Who Hijacked Our Country

Friday, November 11, 2011

Tourists: Come to America

I think this is a great idea.  The Corporation for Travel Promotion (CTP) is a private-public partnership formed for the purpose of bringing visitors to the United States.  Their ad campaign starts next year.  They describe their campaign as:  “the first-ever coordinated global marketing effort dedicated to welcoming international travelers to the United States.”

They also refer to creating a “21st century brand which symbolizes the boundless possibilities of the U.S.”

The group’s website also offers a few tips for travelers to America:

“Health care is superior in the US but it can be very expensive because there is no universal health care.”

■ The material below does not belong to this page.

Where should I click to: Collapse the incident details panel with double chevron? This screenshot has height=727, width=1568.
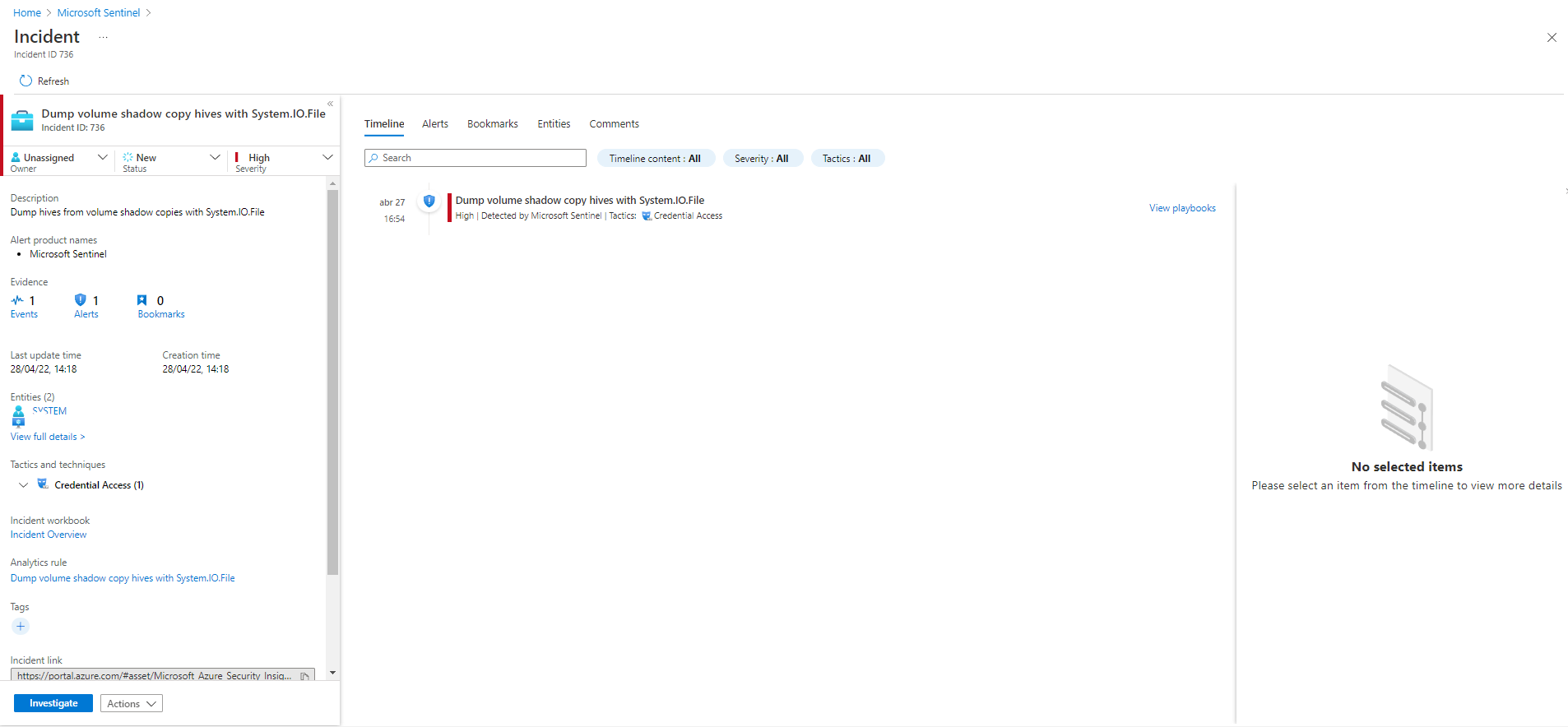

“Some banking networks charge fees of $1-2 per transaction.”

“Be aware that Americans are fanatics about showering and hygiene.”

They should have mentioned something about the language barrier.  Foreign tourists who aren’t fluent in English are in for a rough time.  I’ve traveled all over Europe and Asia and would have been totally stranded if I had to rely on my own tiny smatterings of the local language.  English, and numerous other languages, are widely spoken overseas.  Such is not the case here, for whatever reason.

A spokesperson from the Corporation for Travel Promotion said:

“What is so compelling about the United States is that no one thing can explain who we are as a nation.  Each visitor and each experience helps create the fabric of American culture, and Brand USA embodies this spirit. When we launch our global marketing and advertising campaign next year, we will be able to reach audiences around the world by showcasing the best of America and spreading the message that we welcome visitors with open arms.”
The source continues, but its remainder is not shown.